Série de consignes:
(1) Répondez aux questions suivantes d'après le texte sur l'histoire des chronographes :
(a) En quelle année Rieussec proposa-t-il un chronographe avec aiguille tournante et cadran fixe ?
(b) Quelle société tenta en 1947 de produire un chrono à remontage automatique ?
(c) Quel calibre le consortium sortit-il deux mois après El Primero ?
(2) Poursuivez le texte sur l'histoire des chronographes après sa dernière phrase.

Une histoire mouvementée

A quoi servent les chronographes ? Quelques rappels, issus du site horlogerie-suisse :

Au cours de la seconde moitié du 18ème siècle, lorsqu’on a introduit une aiguille de secondes sur les montres de poche, on rechercha un dispositif permettant de l’arrêter. Au début, la solution fut d’arrêter le mouvement, à l’aide d’un petit levier.

Vers 1800-1840 on ajouta un mouvement complet pour les secondes, possédant son propre barillet, dont sa seule fonction était d’assurer la rotation de l’aiguille des secondes qui effectuait un saut toutes les secondes (sec. mortes).

Un premier chronographe (enregistreur de temps) fut inventé par Rieussec en 1821-22, il était doté d’un cadran tournant et d’un mécanisme d’inscription à l’encre qui faisait des points ou des traits sur le cadran. En 1832 Rieussec proposa un chronographe avec aiguille tournante et cadran fixe. Il fit également des chronographes de poche qui possédaient deux ensembles de rouages dont un pour la montre normale et l’autre pour le chronographe.

La plupart des chronographes produits jusqu’à la fin des années 60 sont à calibre mécanique à remontage manuel. Bien qu’en 1947, la société Lemania ait tenté de produire un chrono à remontage automatique, elle ne rencontre pas un grand succès. L’année charnière, celle de tous les bouleversements, celle qui fait basculer l’horlogerie dans un autre monde, c’est 1969. Le 10 janvier de cette année-là, Zenith/Movado sort le désormais célèbre El Primero. Coup de tonnerre. C’est encore aujourd’hui la principale source de profit et de renommée de Zénith. Coup marketing aussi, car d’autres concurrents développaient également des chronographes automatiques, mais se sont fait couper l’herbe sous les pieds dans cette formidable course de vitesse.

Deux mois plus tard, donc, le consortium (excusez du peu) Büren-Hamilton, Breitling, Dubois-Dépraz et Heuer-Leonidas sort le calibre 11 Chronomatic, lui aussi à remontage automatique.

Extrait des données:
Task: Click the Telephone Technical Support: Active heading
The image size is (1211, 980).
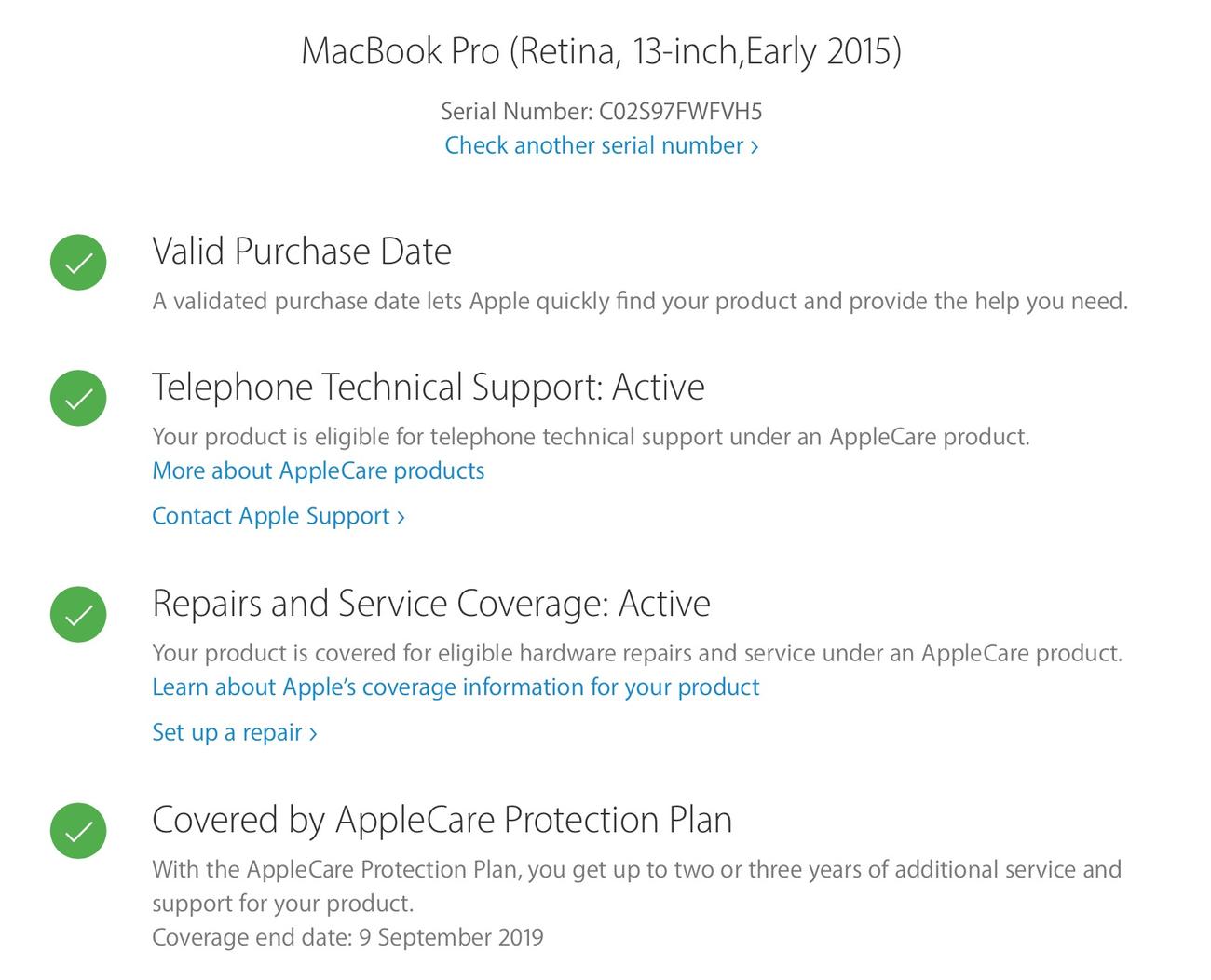Action: tap(429, 387)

Corrigé de l'exercice:
(1)
(a) En 1832.
(b) La société Lemania.
(c) Le calibre 11 Chronomatic.

(2)
Les Nippons ne sont pas du genre à rester bras croisés, ni à rester en retard d’innovation, et c’est quelques mois plus tard de la même année 1969, en mai, que Seiko défie les Suisses. Cette concurrence technologique s’est faite au travers du calibre 6139 à 12 lignes, composé de 21 rubis et disposant d’une indications du jour, de la date et d’un compteur totaliseur de 30 minutes. Un an plus tard, en 1970, sort le calibre 6138, qui est une évolution du 6139. Il repose sur le même mouvement de base que son prédécesseur, avec néanmoins quelques nouveautés comme l’apparition d’un compteur totalisateur de 12h et surtout d’un remontage manuel additionnel en sus du remontage automatique.

Crédit Flickr
Crédit Flickr

Le mouvement

Le calibre 6138 de Seiko est extrêmement réputé, et c’est mérité. Un assez grand nombre de variantes de ce chronographe sont sortis dans les années 70. Parmi celles-ci, la 6138-003X incarne une version très sportive de ce mouvement, et est l’une des plus connues. Ce qui saute aux yeux, immédiatement, c’est le cadran qui comporte des sous-compteurs carrés (sur une montre de forme ronde !). Le nom de baptême des fans de cette montre, Kakume, provient d’ailleurs directement de cette particularité, puisqu’en japonais, kakume signifie « yeux carrés ».

Le calibre 6138 comporte une roue à colonne. La documentation complète sur ce calibre est disponible ici.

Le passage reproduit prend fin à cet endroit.